● WHAT NEEDS TO BE DONE: Please copy out the lines from the one with "Task: Click the" up to and including the one with "Action: click(321, 297)", requests included, scaling every coordinate in the answers by 2.15 and rounding to whole numbers, with halves going up. Leave the pictures out of your answer.

● RECORDS TO USE:
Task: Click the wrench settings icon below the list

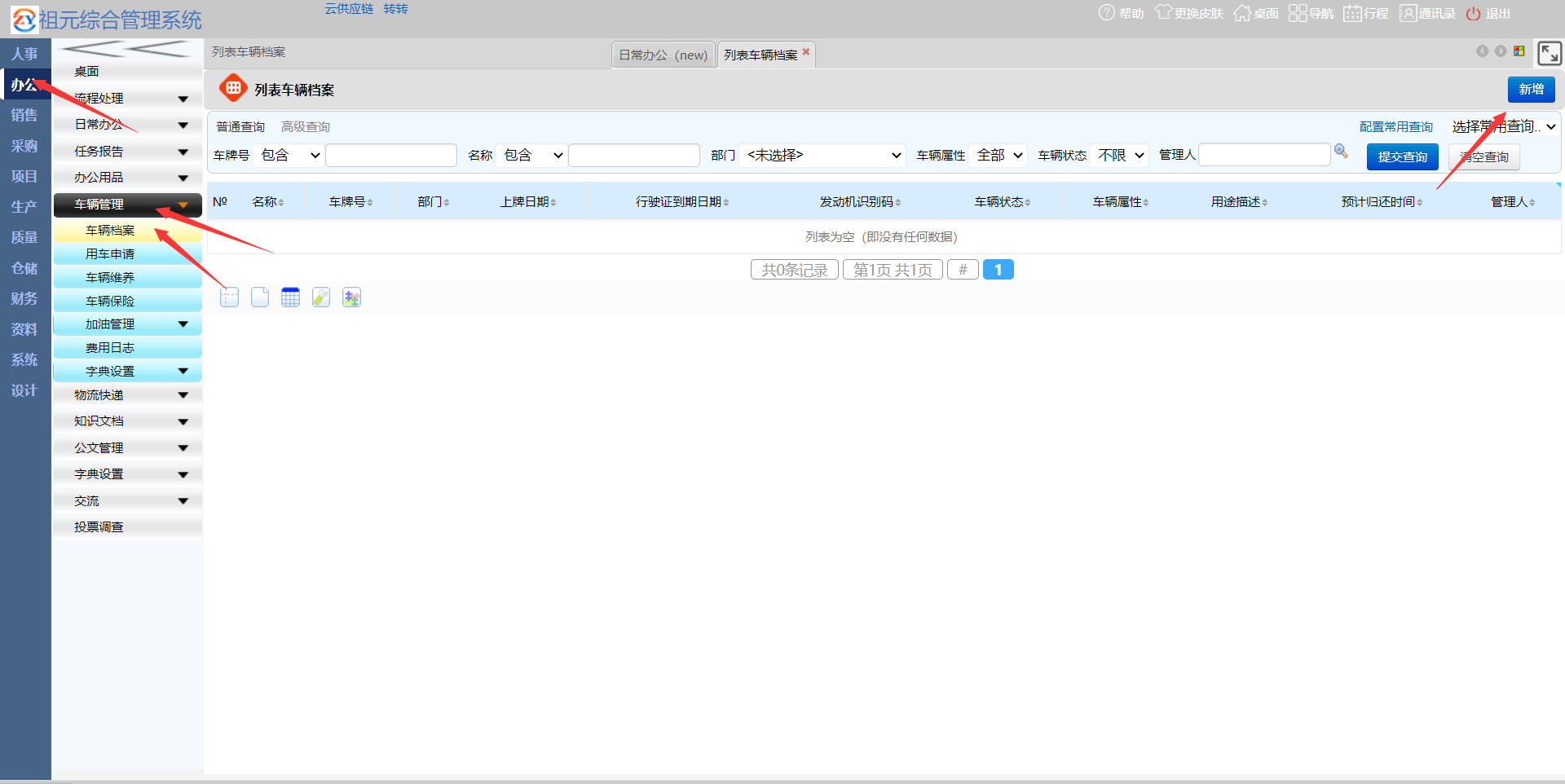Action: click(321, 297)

...

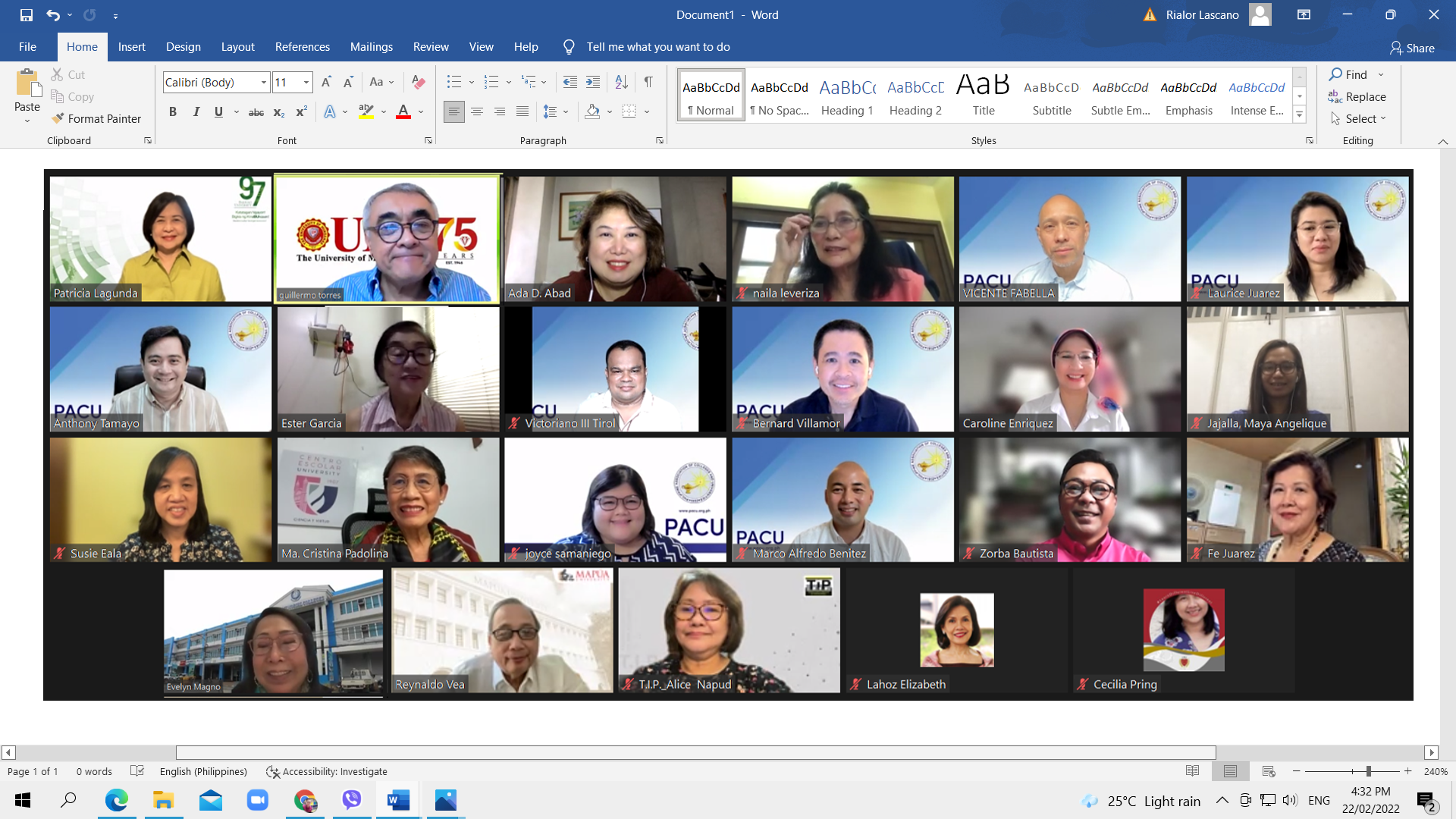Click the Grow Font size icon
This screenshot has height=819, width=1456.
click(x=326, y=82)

● ANSWER:
Task: Click the wrench settings icon below the list

Action: click(690, 639)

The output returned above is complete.